Bringing a child into a desolate, flooded, famine-ridden land, which happens to be England, is an overwhelming burden for the nameless person Jodie Comer plays in The End We Start From. Apocalypse and motherhood befall her simultaneously – the very moment her waters break, a deluge wrecks her home in London, and for the rest of the film, she’s seeking higher ground, food, shelter, safety and whatever headspace she can snatch. So are most people in the country.
Can maternity itself feel like the end of the world? Megan Hunter’s slim debut novel from 2017 posed the question. Mahalia Belo’s arresting adaptation, with a thoughtful script by the reliably great Alice Birch (Lady Macbeth, Mothering Sunday), finds ways to ask it even more intensely, while giving us the specific contours of a post-apocalyptic survival drama – think “Children of Women” – and getting plenty of grit beneath its fingernails.

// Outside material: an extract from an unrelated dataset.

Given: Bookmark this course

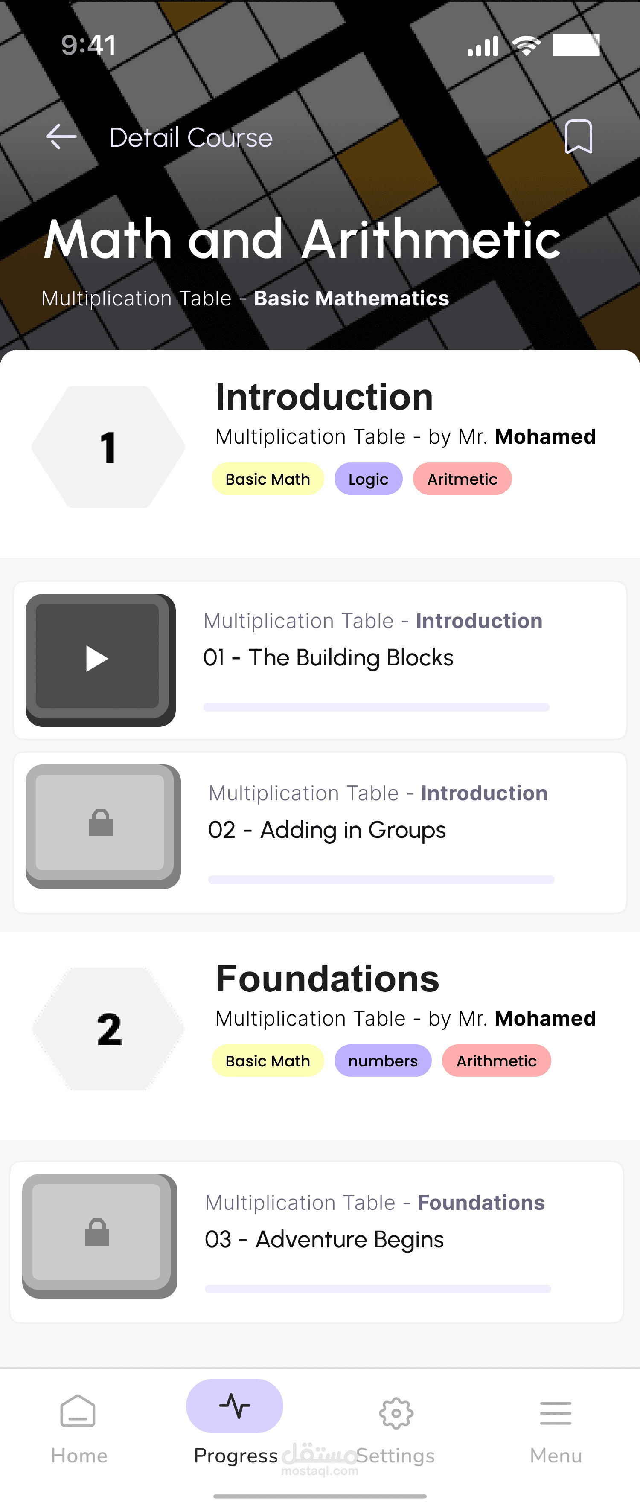Looking at the screenshot, I should 578,137.
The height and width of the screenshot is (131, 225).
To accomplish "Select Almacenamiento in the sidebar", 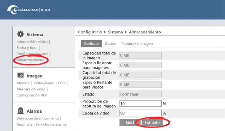I will point(31,60).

Comer, who has certainly earned the right to carry a film by now, lives up to every expectation. Indeed, she finally shakes off Killing Eve, which mustn’t be allowed to stand as her defining role – there’s so much, surely, still to come. Speaking in her natural Scouse accent here, and tensing her shoulders determinedly with the infant strapped to her chest, she’s tremendous from first to last.
The baby’s father (Joel Fry) has a plan: though it’s bedlam on the roads, they manage to get north, and hole up with his parents (Mark Strong, Nina Sosanya) for the first few weeks. Their well-stocked larder soon depletes to nothing, in a simple splicing of two shots, typical of this director’s artful economy. She moves the camera with Claire Denis-esque poeticism, and deploys a gorgeous score by Anna Meredith, which is very Terrence Malicky in its cathedral grandeur.
With her actors, Belo captures moments of staggering grief that are moving in their restraint: we deal, usually, with the stricken aftermath. We guess that Comer will be going it alone from a certain point, but then she finds new allies, including a fellow mother at a shelter (a sterling Katherine Waterston) and the members of a sparse island commune committed to forgetting the past, a mindset our heroine finds all too difficult. Benedict Cumberbatch gets a seven-minute-long cameo as a nomadic stranger who’s lost everything, and can barely describe when and how: he’s as good as Robert Duvall was in The Road, which is saying a lot.
The film depicts an internal tug-of-war in this freshly unstable world order: will Comer’s character retrace her steps, or try to build something new? What and where might that be, and with whom? In the context of her life, is the baby a new chapter, or a whole new book? And is this postpartum cataclysm likely to endure as simply the new way of things?
There are stretches of eloquent respite, and beautiful scenes in the flooded environs of St Paul’s, with the roads turned into Venetian waterways. But bursts of violence, terrorism and feral desperation punctuate the story. The shelter midway offers one particular model for female camaraderie, but like the Mennonite enclave in Sarah Polley’s Women Talking, such spaces are never entirely safe from ravage.
The episodic structure can be familiar, but serious-mindedness wins out over genre flourishes: if there’s a harrowing action film adjacent to this somewhere, it’s happening off-screen. Instead we get a dramatically sturdy string of hopeful hellos and upsetting goodbyes, and a main character who never ceases to be compelling.
At times, she’s rattling the bars of her cage, in raging frustration; then she’s on the run, finding lioness resilience she didn’t know she had. Comer pulls you into the whole experience – though Belo is very much her equal in making it mean something. It’s nourishing, frequently moving, and ends with heroic understatement, where a cruder film would have gone all out for the heartstrings.